Work order:
Lines from the listing that hold the string "menu" are what you should return.

Provided data:
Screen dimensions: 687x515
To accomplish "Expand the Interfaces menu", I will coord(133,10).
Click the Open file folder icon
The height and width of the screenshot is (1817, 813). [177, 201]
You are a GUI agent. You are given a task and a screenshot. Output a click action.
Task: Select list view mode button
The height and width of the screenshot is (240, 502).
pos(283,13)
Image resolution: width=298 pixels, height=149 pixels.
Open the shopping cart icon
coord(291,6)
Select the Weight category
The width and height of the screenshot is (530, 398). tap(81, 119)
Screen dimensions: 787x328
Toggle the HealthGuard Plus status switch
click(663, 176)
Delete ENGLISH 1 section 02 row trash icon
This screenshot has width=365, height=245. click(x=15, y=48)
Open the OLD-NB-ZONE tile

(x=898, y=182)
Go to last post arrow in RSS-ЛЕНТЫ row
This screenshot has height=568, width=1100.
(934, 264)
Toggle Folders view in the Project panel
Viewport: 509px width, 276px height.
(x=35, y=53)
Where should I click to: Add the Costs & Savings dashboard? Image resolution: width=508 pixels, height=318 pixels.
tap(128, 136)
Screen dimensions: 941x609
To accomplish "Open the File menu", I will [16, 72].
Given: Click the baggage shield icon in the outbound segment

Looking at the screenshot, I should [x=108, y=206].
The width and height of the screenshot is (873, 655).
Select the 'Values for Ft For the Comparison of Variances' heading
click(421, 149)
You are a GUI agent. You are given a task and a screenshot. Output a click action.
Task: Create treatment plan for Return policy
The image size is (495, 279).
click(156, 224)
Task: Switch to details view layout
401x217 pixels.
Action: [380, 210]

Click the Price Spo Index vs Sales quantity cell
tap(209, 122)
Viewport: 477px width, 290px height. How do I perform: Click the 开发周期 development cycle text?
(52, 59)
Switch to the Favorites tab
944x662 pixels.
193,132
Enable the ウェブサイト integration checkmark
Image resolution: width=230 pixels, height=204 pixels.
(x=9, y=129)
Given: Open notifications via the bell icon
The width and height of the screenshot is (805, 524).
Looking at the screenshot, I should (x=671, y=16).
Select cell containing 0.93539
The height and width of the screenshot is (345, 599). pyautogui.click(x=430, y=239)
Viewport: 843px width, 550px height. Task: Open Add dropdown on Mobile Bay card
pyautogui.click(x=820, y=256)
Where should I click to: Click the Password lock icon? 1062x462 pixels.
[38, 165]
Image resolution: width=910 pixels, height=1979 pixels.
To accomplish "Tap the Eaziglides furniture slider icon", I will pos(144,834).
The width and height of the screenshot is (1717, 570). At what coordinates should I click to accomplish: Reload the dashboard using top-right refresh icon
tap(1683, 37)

Answer box:
To accomplish "Expand the Interfaces menu", I will coord(133,10).
To accomplish "Open the File menu", I will [16, 72].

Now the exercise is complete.